Grey llegó a casa con las rosas que ella lo había visto comprar en el puesto. Ella nunca se había imaginado que podía ser tan cruel. Pero tampoco se le había ocurrido que podía mentirle con tanto descaro. Y él no sabía que ella lo había visto tocando a su hijo, y luego cruzar la calle para comprarle flores a su esposa. En ese momento había estado a punto de dejar escapar las lágrimas.

– ¡No! -exclamó ella, apartándose cuando él fue a abrazarla.

Si él la tocaba sería incapaz de ocultar el dolor.

– Tengo las uñas recién pintadas.

– Puedes volver a pintártelas -le dijo él con una sonrisa que ella conocía bien. La que solía usar para invitarla al amor. Y en circunstancias normales las uñas pintadas no le habrían hecho rechazar su incitación.

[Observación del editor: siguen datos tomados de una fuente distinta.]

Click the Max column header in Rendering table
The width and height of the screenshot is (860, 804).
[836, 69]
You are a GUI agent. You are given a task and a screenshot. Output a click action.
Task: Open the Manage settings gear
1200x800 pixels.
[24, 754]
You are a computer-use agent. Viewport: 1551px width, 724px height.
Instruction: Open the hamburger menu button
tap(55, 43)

– No tengo tiempo -dijo ella, moviéndose para evitarlo. Abbie le hizo señas con la cabeza hacia su bolso preparado en la entrada-. Steve me llamó hace una hora. Viajo a Houston en un vuelo esta noche. Ha habido un incendio causado por un pozo de petróleo en Venezuela. Voy a cubrir la noticia con todo el equipo.

Grey tensó el rostro y dejó las flores encima de la mesa de la entrada.

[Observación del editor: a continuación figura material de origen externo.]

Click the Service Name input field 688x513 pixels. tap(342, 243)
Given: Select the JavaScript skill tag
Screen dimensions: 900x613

– ¿Me has avisado con poco tiempo, no crees? Y llevas más equipaje de lo habitual -dijo él al ver la maleta preparada al lado de su bolso de viaje.

Ella no había pensado que su viaje suscitaría una discusión. Pensaba que él se alegraría de que ella se fuera.

– No me van a esperar para que yo me ocupe de mi vida privada -dijo ella, mirándose en el espejo, y acomodándose un mechón de pelo que se le había soltado. Luego se arregló el cuello de la camisa. Se estaba dando tiempo para recomponerse internamente-. Y el trabajo encaja justamente con la oferta de Estados Unidos. Me quedaré allí, y haré el otro trabajo a continuación.